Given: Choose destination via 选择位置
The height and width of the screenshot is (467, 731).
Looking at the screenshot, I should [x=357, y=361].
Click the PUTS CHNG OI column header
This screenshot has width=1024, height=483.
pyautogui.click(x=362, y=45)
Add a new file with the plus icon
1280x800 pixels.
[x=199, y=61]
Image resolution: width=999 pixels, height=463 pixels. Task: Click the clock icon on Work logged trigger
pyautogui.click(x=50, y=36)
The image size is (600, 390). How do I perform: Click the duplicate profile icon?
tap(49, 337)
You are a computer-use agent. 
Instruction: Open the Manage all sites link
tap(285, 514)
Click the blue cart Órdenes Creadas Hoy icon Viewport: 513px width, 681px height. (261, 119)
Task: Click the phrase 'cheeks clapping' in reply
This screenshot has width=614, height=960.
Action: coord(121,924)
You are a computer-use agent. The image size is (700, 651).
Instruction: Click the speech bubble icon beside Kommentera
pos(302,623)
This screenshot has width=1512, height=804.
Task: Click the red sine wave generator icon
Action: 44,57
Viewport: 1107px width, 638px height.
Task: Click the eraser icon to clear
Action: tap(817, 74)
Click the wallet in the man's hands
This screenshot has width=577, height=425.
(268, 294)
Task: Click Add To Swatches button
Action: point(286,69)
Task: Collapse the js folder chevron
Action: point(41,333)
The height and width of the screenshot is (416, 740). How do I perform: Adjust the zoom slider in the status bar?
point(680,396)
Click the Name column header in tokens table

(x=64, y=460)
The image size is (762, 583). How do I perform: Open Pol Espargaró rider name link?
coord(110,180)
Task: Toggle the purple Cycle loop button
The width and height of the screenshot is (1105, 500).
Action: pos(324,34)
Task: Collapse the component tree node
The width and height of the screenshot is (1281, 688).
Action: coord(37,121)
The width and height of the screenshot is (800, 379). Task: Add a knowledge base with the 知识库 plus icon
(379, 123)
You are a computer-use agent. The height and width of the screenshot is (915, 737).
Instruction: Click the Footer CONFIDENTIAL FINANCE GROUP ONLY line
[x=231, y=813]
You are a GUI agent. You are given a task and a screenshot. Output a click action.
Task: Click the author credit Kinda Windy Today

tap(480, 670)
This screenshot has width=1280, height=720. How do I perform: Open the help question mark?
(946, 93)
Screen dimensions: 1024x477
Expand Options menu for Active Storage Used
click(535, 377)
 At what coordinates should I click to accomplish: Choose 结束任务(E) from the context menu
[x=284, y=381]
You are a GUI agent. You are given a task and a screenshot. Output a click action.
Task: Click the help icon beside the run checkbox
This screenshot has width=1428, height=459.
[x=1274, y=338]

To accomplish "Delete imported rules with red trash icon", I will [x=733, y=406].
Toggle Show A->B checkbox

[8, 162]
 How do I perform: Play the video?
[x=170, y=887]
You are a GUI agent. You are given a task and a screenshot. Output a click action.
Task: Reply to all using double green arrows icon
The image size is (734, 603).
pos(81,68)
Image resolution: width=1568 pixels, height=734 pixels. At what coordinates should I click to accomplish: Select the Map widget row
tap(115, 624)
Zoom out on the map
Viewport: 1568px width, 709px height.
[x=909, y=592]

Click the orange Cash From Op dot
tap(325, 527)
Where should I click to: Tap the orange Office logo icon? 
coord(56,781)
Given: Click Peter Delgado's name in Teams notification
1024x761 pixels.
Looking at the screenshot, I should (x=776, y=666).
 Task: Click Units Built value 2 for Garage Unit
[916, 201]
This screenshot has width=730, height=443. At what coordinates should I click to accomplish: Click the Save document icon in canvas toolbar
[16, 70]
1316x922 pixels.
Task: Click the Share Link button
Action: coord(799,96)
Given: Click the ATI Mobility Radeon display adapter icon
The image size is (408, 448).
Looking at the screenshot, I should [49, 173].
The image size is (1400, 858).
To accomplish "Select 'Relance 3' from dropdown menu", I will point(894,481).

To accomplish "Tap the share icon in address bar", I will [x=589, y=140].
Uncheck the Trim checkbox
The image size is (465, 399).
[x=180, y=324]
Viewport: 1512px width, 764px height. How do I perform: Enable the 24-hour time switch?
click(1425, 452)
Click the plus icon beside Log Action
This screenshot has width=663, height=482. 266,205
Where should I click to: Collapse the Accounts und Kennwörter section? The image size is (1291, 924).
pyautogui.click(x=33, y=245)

▶ **What to work on**: Copy out the full listing above. Keep every word as it is.

▶ **Solution to this task**:
Given: Choose destination via 选择位置
The height and width of the screenshot is (467, 731).
Looking at the screenshot, I should [x=357, y=361].
Click the PUTS CHNG OI column header
This screenshot has width=1024, height=483.
pyautogui.click(x=362, y=45)
Add a new file with the plus icon
1280x800 pixels.
[x=199, y=61]
Image resolution: width=999 pixels, height=463 pixels. Task: Click the clock icon on Work logged trigger
pyautogui.click(x=50, y=36)
The image size is (600, 390). How do I perform: Click the duplicate profile icon?
tap(49, 337)
You are a computer-use agent. 
Instruction: Open the Manage all sites link
tap(285, 514)
Click the blue cart Órdenes Creadas Hoy icon Viewport: 513px width, 681px height. (261, 119)
Task: Click the phrase 'cheeks clapping' in reply
This screenshot has width=614, height=960.
Action: coord(121,924)
You are a computer-use agent. The image size is (700, 651).
Instruction: Click the speech bubble icon beside Kommentera
pos(302,623)
This screenshot has width=1512, height=804.
Task: Click the red sine wave generator icon
Action: 44,57
Viewport: 1107px width, 638px height.
Task: Click the eraser icon to clear
Action: tap(817, 74)
Click the wallet in the man's hands
This screenshot has width=577, height=425.
(268, 294)
Task: Click Add To Swatches button
Action: point(286,69)
Task: Collapse the js folder chevron
Action: point(41,333)
The height and width of the screenshot is (416, 740). How do I perform: Adjust the zoom slider in the status bar?
point(680,396)
Click the Name column header in tokens table

(x=64, y=460)
The image size is (762, 583). How do I perform: Open Pol Espargaró rider name link?
coord(110,180)
Task: Toggle the purple Cycle loop button
The width and height of the screenshot is (1105, 500).
Action: pos(324,34)
Task: Collapse the component tree node
The width and height of the screenshot is (1281, 688).
Action: coord(37,121)
The width and height of the screenshot is (800, 379). Task: Add a knowledge base with the 知识库 plus icon
(379, 123)
You are a computer-use agent. The height and width of the screenshot is (915, 737).
Instruction: Click the Footer CONFIDENTIAL FINANCE GROUP ONLY line
[x=231, y=813]
You are a GUI agent. You are given a task and a screenshot. Output a click action.
Task: Click the author credit Kinda Windy Today

tap(480, 670)
This screenshot has width=1280, height=720. How do I perform: Open the help question mark?
(946, 93)
Screen dimensions: 1024x477
Expand Options menu for Active Storage Used
click(535, 377)
 At what coordinates should I click to accomplish: Choose 结束任务(E) from the context menu
[x=284, y=381]
You are a GUI agent. You are given a task and a screenshot. Output a click action.
Task: Click the help icon beside the run checkbox
This screenshot has width=1428, height=459.
[x=1274, y=338]

To accomplish "Delete imported rules with red trash icon", I will [x=733, y=406].
Toggle Show A->B checkbox

[8, 162]
 How do I perform: Play the video?
[x=170, y=887]
You are a GUI agent. You are given a task and a screenshot. Output a click action.
Task: Reply to all using double green arrows icon
The image size is (734, 603).
pos(81,68)
Image resolution: width=1568 pixels, height=734 pixels. At what coordinates should I click to accomplish: Select the Map widget row
tap(115, 624)
Zoom out on the map
Viewport: 1568px width, 709px height.
[x=909, y=592]

Click the orange Cash From Op dot
tap(325, 527)
Where should I click to: Tap the orange Office logo icon? 
coord(56,781)
Given: Click Peter Delgado's name in Teams notification
1024x761 pixels.
Looking at the screenshot, I should (x=776, y=666).
 Task: Click Units Built value 2 for Garage Unit
[916, 201]
This screenshot has width=730, height=443. At what coordinates should I click to accomplish: Click the Save document icon in canvas toolbar
[16, 70]
1316x922 pixels.
Task: Click the Share Link button
Action: coord(799,96)
Given: Click the ATI Mobility Radeon display adapter icon
The image size is (408, 448).
Looking at the screenshot, I should [49, 173].
The image size is (1400, 858).
To accomplish "Select 'Relance 3' from dropdown menu", I will point(894,481).

To accomplish "Tap the share icon in address bar", I will [x=589, y=140].
Uncheck the Trim checkbox
The image size is (465, 399).
[x=180, y=324]
Viewport: 1512px width, 764px height. How do I perform: Enable the 24-hour time switch?
click(1425, 452)
Click the plus icon beside Log Action
This screenshot has width=663, height=482. 266,205
Where should I click to: Collapse the Accounts und Kennwörter section? The image size is (1291, 924).
pyautogui.click(x=33, y=245)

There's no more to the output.